Today MIRI released a new technical report by visiting researcher Katja Grace called "Algorithmic Progress in Six Domains." The report summarizes data on algorithmic progress – that is, better performance per fixed amount of computing hardware – in six domains:

  • SAT solvers,
  • Chess and Go programs,
  • Physics simulations,
  • Factoring,
  • Mixed integer programming, and
  • Some forms of machine learning.

MIRI's purpose for collecting these data was to shed light on the question of intelligence explosion microeconomics, though we suspect the report will be of broad interest within the software industry and computer science academia.

One finding from the report was previously discussed by Robin Hanson here. (Robin saw an early draft on the intelligence explosion microeconomics mailing list.)

This is the preferred page for discussing the report in general.
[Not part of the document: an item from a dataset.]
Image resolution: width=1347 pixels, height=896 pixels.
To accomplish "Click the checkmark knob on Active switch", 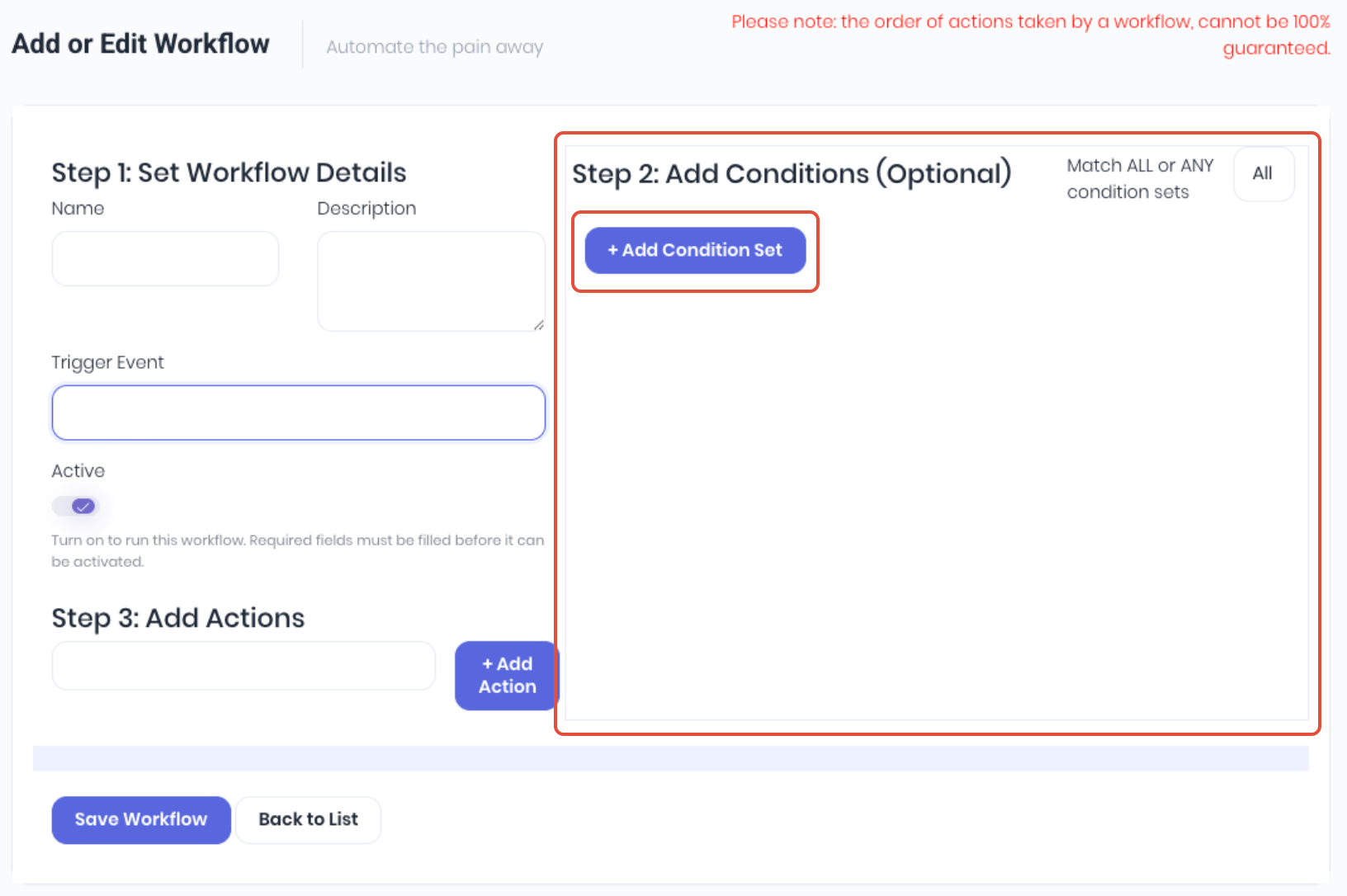I will [x=83, y=506].
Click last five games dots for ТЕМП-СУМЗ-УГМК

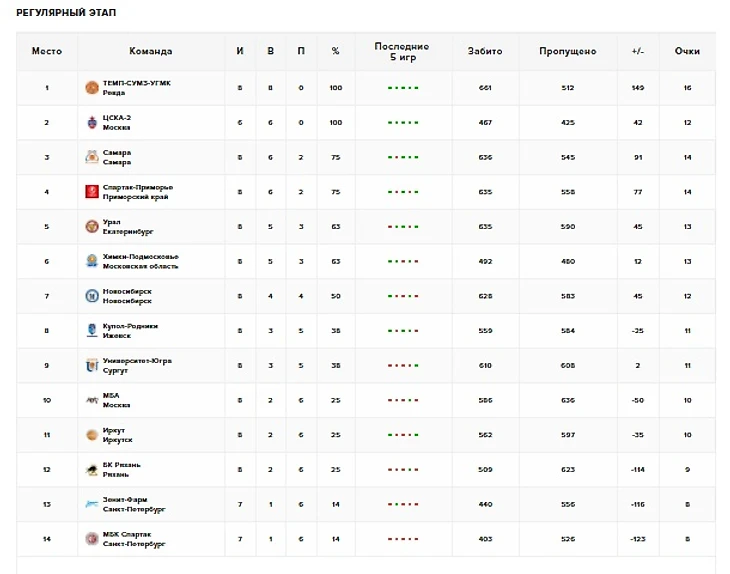point(402,88)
In recent boolean satisfiability (SAT) competitions, SAT solver performance has increased 5–15% per year, depending on the type of problem. However, these gains have been driven by widely varying improvements on particular problems. Retrospective surveys of SAT performance (on problems chosen after the fact) display significantly faster progress.
Chess programs have improved by around 50 Elo points per year over the last four decades. Estimates for the significance of hardware improvements are very noisy, but are consistent with hardware improvements being responsible for approximately half of progress. Progress has been smooth on the scale of years since the 1960s, except for the past five. Go programs have improved about one stone per year for the last three decades. Hardware doublings produce diminishing Elo gains, on a scale consistent with accounting for around half of progress.
Improvements in a variety of physics simulations (selected after the fact to exhibit performance increases due to software) appear to be roughly half due to hardware progress.
The largest number factored to date has grown by about 5.5 digits per year for the last two decades; computing power increased 10,000-fold over this period, and it is unclear how much of the increase is due to hardware progress.
Some mixed integer programming (MIP) algorithms, run on modern MIP instances with modern hardware, have roughly doubled in speed each year. MIP is an important optimization problem, but one which has been called to attention after the fact due to performance improvements. Other optimization problems have had more inconsistent (and harder to determine) improvements.
Various forms of machine learning have had steeply diminishing progress in percentage accuracy over recent decades. Some vision tasks have recently seen faster progress.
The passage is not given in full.